Actually, Shakespeare might have liked having more material to work with. "Unfriends, Romans and countrymen, lend me your ears." "What is sharper than a serpent's text?" "All the Web's a stage." "To BFF or not to BFF, that is the question."

David Swarbrick, managing director at Chambers, believes that the new set of words provides a portrait of Britain over the last few years. He has been quoted as saying, "[E]very new generation needs to see the impact that they have made in society. Different generations make different impacts. I think young people are probably the most creative agents for new words because they're not held back by convention."

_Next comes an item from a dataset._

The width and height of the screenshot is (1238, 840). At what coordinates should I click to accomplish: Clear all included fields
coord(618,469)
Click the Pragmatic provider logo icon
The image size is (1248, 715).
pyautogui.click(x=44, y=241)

A good example of a creative new word used by young people is "sexting" (exchanging text messages of a sexual nature). But the word was deemed too new for inclusion in the latest edition of The Chambers Dictionary. Here are a few more words that were omitted.

  • Clairvoyantique -- yesterday's vision of the future
  • Cybereavement -- mourning a computer that died before back-up
  • Elevatorture -- listening to someone's elevator pitch
  • Fiscalamity -- announcement of poor annual results
  • Guruins -- remains of company after visionary CEO takes golden parachute
  • Migrateful -- happy for lateral career move that gets you away from your boss
  • Mindsharecropper -- someone who horns in on your ideas and farms the best of them
  • Priceberg -- hidden cost of paying more than you can afford
  • Pushwhacked -- failed to see pushback coming
  • Robusted -- product with so many features that customers hate it
  • Sofacillitate -- ease a person out of their job and into their living room
  • Telepathetic -- believing that you can read your boss' mind
  • Yenabler -- any country that keeps lending to Japan
  • Zenvision -- sound of one strategic plan slapping itself

How should we feel about the omission of these words from The Chambers Dictionary while terms such as "skank" and "OMG" were included? Well, linguistic traditionalists will find it both good and bad news. Or as Charles Dickens might have observed, "It was the best of times. It was the WTF of times."